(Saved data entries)
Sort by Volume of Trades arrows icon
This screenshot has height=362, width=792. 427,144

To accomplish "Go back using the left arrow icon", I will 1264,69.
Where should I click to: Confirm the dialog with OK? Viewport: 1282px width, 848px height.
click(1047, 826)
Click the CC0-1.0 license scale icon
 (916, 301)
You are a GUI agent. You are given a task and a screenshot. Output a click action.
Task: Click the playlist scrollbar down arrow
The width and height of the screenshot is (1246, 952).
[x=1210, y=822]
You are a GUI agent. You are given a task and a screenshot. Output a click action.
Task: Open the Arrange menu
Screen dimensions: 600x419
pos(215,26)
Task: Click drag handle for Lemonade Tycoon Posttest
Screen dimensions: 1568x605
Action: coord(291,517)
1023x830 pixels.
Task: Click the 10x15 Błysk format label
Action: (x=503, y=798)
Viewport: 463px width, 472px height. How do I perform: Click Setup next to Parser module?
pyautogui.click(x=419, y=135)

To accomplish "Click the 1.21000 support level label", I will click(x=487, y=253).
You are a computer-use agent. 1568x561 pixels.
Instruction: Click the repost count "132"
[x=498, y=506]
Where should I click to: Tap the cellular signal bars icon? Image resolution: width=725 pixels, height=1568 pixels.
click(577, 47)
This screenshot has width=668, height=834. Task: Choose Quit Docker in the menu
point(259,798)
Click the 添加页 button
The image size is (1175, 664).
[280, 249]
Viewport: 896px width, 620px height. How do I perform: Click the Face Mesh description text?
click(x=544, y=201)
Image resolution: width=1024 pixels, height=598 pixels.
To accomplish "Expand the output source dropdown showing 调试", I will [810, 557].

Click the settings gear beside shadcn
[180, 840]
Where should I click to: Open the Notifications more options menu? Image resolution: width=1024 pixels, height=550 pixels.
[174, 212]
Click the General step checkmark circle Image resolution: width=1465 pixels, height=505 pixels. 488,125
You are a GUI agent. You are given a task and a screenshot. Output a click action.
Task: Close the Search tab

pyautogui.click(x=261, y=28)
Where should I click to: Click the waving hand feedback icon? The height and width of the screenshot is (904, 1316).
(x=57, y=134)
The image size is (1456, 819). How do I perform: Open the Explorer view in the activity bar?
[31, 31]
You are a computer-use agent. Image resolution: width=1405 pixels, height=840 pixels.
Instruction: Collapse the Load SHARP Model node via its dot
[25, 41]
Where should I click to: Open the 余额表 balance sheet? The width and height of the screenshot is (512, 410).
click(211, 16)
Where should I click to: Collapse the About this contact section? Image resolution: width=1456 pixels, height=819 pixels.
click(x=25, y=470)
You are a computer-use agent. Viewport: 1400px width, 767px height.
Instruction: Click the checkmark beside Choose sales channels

**CHALLENGE**
Pull out every line in the rows above that contains the string "Choose", matching case exactly.

**WORKED SOLUTION**
This screenshot has width=668, height=834. Task: Choose Quit Docker in the menu
Instruction: Click the checkmark beside Choose sales channels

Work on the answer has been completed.